## DOCUMENT EXTRACT
◆ ◆ ◆ ◆ ◆
Japan has pledged to give 100,000 yen to every resident in Japan to lessen the economic impact of COVID-19. Prime Minister Shinzo Abe scrapped an earlier scheme to hand out 300,000 yen in cash to eligible households after it was broadly criticized for its scope and complexity. The universal payout was chosen because we “need a measure that will help more people”, Abe was quoted as saying in Nikkei on April 16th.

The move means every resident will be better off by around 930 USD (based on exchange rate at time of writing), sometime in May according to the latest report from the Japan Times. As of April 1st, the total population of Japan is provisionally estimated to be 125,960,000. This means the total cost of the blanket handout will be in excess of 12 trillion yen.

Residents, including nationals and foreign residents, have been clamoring to find out how to apply and who is really eligible. Clarifying this information yesterday, the government said every person on Japan’s basic residents registers as of April 27. This would include internationals registered as residents with visas of over 3 months.

Applications for the handout will be sent to heads of households across Japan in the post. Applicants then need to check whether they want to apply and if so, provide ID and bank account information. The 100,000 JPY will be transferred directly into people's bank accounts. Those with a My Number card, Japan’s social security number, will be eligible for online applications. The overall application process includes no human contact to minimize infection risk according to one government official.
◆ ◆ ◆ ◆ ◆
## EXERCISE
Please write out the part of the text on Japan's 100,000-yen payout that opens with the words containing "Residents, including nationals" and closes with "one government official.", copying it word for word.

## GIVEN INFORMATION
◆ ◆ ◆ ◆ ◆
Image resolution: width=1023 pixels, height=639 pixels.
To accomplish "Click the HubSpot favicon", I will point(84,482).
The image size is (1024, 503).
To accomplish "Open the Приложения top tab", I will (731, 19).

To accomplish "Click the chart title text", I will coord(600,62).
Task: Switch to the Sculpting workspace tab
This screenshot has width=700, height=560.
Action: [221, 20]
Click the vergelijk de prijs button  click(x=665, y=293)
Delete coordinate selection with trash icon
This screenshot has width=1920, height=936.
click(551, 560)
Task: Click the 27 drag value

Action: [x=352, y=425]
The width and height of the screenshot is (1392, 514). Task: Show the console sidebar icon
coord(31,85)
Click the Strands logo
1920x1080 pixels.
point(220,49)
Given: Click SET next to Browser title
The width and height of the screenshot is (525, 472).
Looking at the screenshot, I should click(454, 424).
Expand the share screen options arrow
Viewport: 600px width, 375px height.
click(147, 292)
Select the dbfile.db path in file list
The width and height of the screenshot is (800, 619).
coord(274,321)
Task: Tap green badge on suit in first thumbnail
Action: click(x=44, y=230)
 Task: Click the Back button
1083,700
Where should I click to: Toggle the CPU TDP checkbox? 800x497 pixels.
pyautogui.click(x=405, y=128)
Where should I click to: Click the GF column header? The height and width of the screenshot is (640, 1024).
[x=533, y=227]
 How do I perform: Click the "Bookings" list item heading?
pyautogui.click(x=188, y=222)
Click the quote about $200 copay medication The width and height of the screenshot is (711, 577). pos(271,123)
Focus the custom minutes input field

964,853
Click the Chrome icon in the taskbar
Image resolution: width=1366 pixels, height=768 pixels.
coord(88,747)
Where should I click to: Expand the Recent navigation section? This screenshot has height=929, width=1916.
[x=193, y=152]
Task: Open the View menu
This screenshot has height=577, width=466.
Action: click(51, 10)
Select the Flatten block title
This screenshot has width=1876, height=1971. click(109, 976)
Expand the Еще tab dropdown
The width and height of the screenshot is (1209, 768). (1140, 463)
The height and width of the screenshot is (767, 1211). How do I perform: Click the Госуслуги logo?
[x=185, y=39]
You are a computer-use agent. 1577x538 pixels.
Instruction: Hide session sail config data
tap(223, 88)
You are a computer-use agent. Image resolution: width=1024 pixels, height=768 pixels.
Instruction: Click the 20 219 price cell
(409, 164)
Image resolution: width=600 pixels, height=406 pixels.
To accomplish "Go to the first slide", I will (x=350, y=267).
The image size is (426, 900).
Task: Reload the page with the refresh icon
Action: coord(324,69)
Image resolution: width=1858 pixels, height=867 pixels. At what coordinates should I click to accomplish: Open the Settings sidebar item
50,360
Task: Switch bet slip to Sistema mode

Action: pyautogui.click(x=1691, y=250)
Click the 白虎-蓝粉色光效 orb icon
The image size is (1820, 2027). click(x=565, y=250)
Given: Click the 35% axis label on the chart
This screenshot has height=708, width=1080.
◆ ◆ ◆ ◆ ◆
## ANSWER BELOW
Residents, including nationals and foreign residents, have been clamoring to find out how to apply and who is really eligible. Clarifying this information yesterday, the government said every person on Japan’s basic residents registers as of April 27. This would include internationals registered as residents with visas of over 3 months.

Applications for the handout will be sent to heads of households across Japan in the post. Applicants then need to check whether they want to apply and if so, provide ID and bank account information. The 100,000 JPY will be transferred directly into people's bank accounts. Those with a My Number card, Japan’s social security number, will be eligible for online applications. The overall application process includes no human contact to minimize infection risk according to one government official.